Primer: What is the Silicon Prairie?

Think about California’s Silicon Valley and consider its influence as it grew to become America’s most renowned tech hub.

Who wouldn’t want to emulate that kind of success?

It’s a question that’s easy to answer for the myriad of companies making their mark in the vast open spaces of Middle America, with several locations vying for ownership over the new coinage, the “Silicon Prairie”. From De Moines to Chicago, corporate giants like Amazon and budding startups have triggered a tech revolution. And according to Forbes, it’s an opportunity for others that’s become difficult to resist.

“All across the heartland of America, tech startups are growing, drawn by gainful advantages like lower salary costs, higher standards of living for employees and less competition. Burnt out on the intensity of Silicon Valley? It seems the Midwest is the place to be”. [1]

This article is meant to help define which areas are operating under this unique new moniker, and why there is so much attention on them in the first place.


The Midwest is considered by many to be the epicentre of prosperity within Silicon Prairie. According to Business insider, the Midwest “consists of Ohio, Michigan, Indiana, Wisconsin, Illinois, Minnesota, Iowa, Missouri, North Dakota, South Dakota, Nebraska and Kansas.” [2]

Appirio is a multinational cloud technology company that’s helped put the Silicon Prairie on the map. Locating their corporate headquarters in Indiana has provided a mutually beneficial relationship that’s earned both the company and its city a name within Silicon Prairie.

“Appirio’s commitment to deepening its roots in Indiana is so strong, they launched a talent recruitment program, Ascend, to fight brain drain in the area. With Ascend, they recruit the best technology talent Indiana has to offer and keep them engaged with the company. Since the beginning of the program in 2013, Appirio has achieved a 95% retention rate, an effort that should mean big things for both Appirio and Indianapolis”. [3]


Dallas and Fort-Worth (DFW) are called the “Metroplex” of Silicon Prairie. High-tech companies and modern businesses stretch all along the thirty miles separating these cities making it an integral part of the Silicon Prairie. [4] It’s the nation’s number one hub for skilled talent based on job growth, net migration and education attainment. It’s also become home to several tech startups and entrepreneurs. [5]

All of this is looking good for logistics companies since the DFW economy is still a key driver of business activity in Texas. The area has many industries, including logistics specialists. And due to the success of its startup community and the amount of Fortune 500 companies in the region, DFW looks to have a prosperous future. [6]

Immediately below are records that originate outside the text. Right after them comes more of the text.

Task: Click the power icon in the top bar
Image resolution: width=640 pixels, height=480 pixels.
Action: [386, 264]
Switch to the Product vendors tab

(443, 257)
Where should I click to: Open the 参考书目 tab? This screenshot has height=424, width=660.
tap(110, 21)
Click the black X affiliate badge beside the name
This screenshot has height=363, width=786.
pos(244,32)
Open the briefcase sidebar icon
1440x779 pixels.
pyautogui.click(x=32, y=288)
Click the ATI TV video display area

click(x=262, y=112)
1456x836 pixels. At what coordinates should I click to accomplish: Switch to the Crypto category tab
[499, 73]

The Illinois Silicon Prairie consists of the Chicago and Champaign/Urbana areas. It’s become home to Internet companies including Groupon, Gogo and Grubhub where they’ve been able to grow from startup to IPO. [7]

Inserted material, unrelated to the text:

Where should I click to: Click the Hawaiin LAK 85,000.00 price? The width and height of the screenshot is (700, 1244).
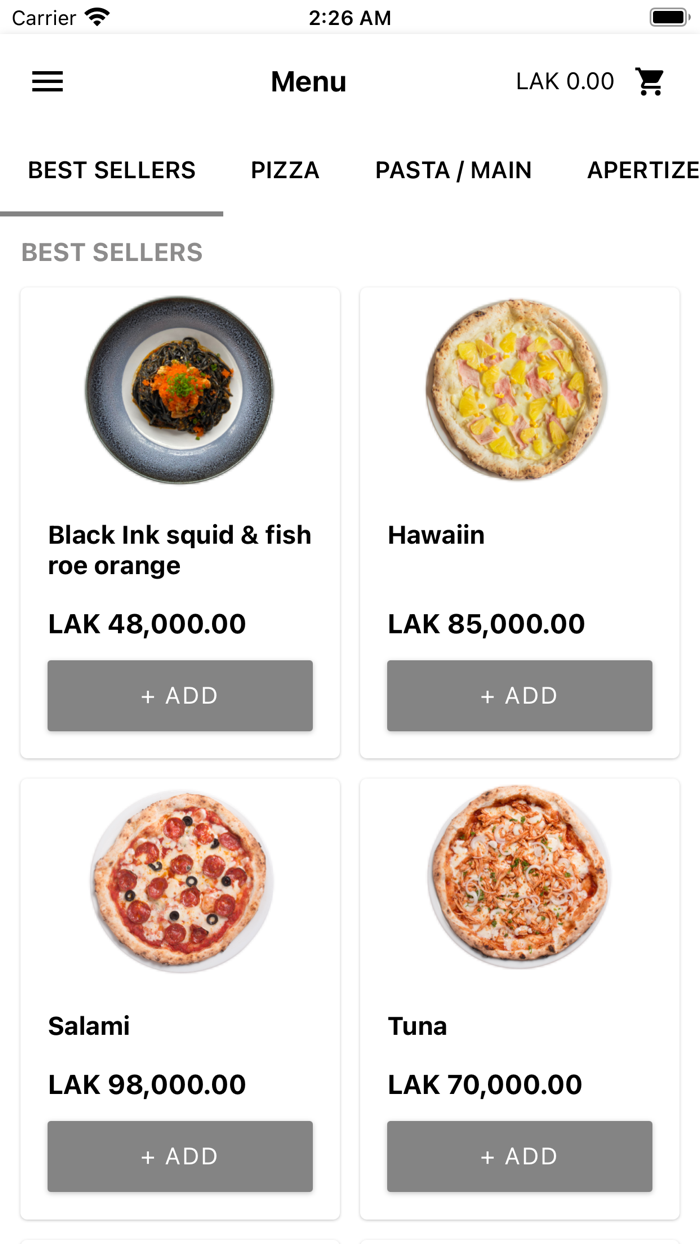pos(486,624)
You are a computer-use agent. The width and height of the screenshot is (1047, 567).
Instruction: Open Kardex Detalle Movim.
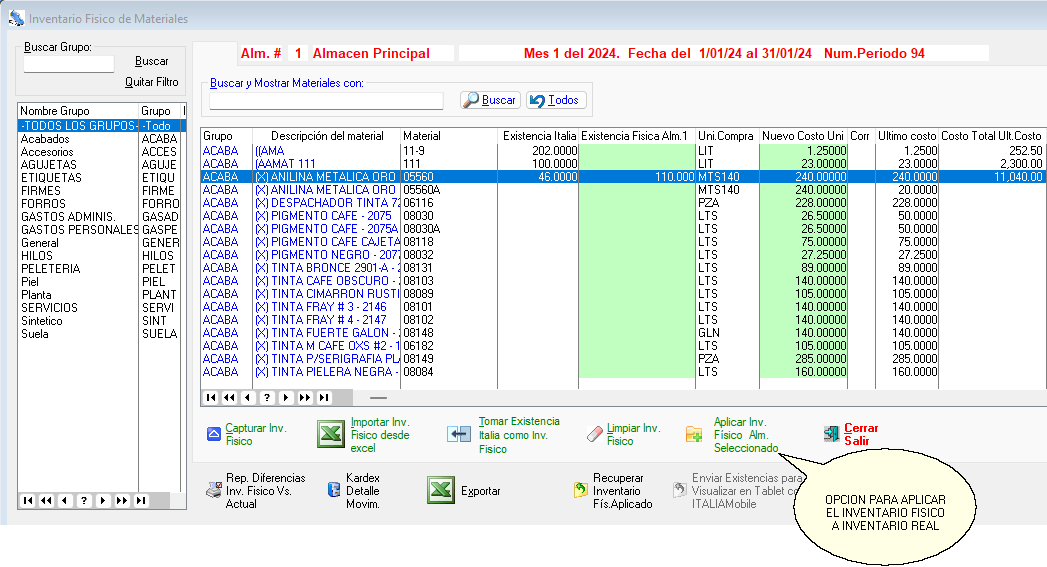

In 2017, KPMG ranked Chicago sixth among cities around the world that will be seen as a leading technology innovation hub in the next four years. [8]  As a community in 2017, Chicago had more than $500 million dollars in investment but also over performed the expectations of what a community of its size should produce based on the rest of the region.  [9]


It’s no secret that the plethora of tech companies penetrating the Silicon Prairie also makes it an idyllic supply chain hub for logistics companies.

“Virtually every community in Silicon Prairie advertises that it is in the middle of the country, and thus it is a good location for transportation, logistics, and warehousing. It should come as no surprise then, that many regional communities have a significant employment level in transportation and warehousing”. [10]

Take the Columbus region in Ohio as an example. According Mark Kvamme, a venture capitalist at Drive Capital in Columbus, there are 150 Fortune 500 companies located in the Midwest alone. [11] Because of the volume of products they deliver, their logistics needs are high.  According to Forbes, this demand provides a heavy workload for logistics companies that they’re more than happy to deliver.

“Getting products to market has sped up, and the region’s unparalleled logistics capabilities are moving them to consumers faster than ever”. [12]


Not everyone in Silicon Valley is jumping on the Silicon Prairie bandwagon. To crack the Midwest code, they’ll have to overcome their callous jargon that describes the region as “flyover country”. [13]

Those most loyal to the Silicon Valley seem smitten by the legacy it has left behind. According to the Hustle, this attitude is especially apparent within Silicon Valley.

“In the San Francisco Bay Area — the global mecca for technology, innovation and venture capital money — the Midwest doesn’t seem to get much love on the streets. After all, this is where the computer chip was born.

It’s where Jobs and Woz built the first Apple machine in a garage, and Google was invented in a dorm room. Silicon Valley, the axiom goes, has an ambition and drive that can’t be replicated”. [14]


Regardless of this attitude, Silicon Valley continues to witness the exodus of companies and investors who are embracing a newfound Midwest mentality to resettle in the Silicon Prairie.

The development of Silicon Prairie is remarkable and allows for tremendous growth – an advantage logistics companies can reap the benefits of too. By attending to burgeoning supply chain needs, they can positively contribute to Middle America’s innovational success which shows no signs of slowing down.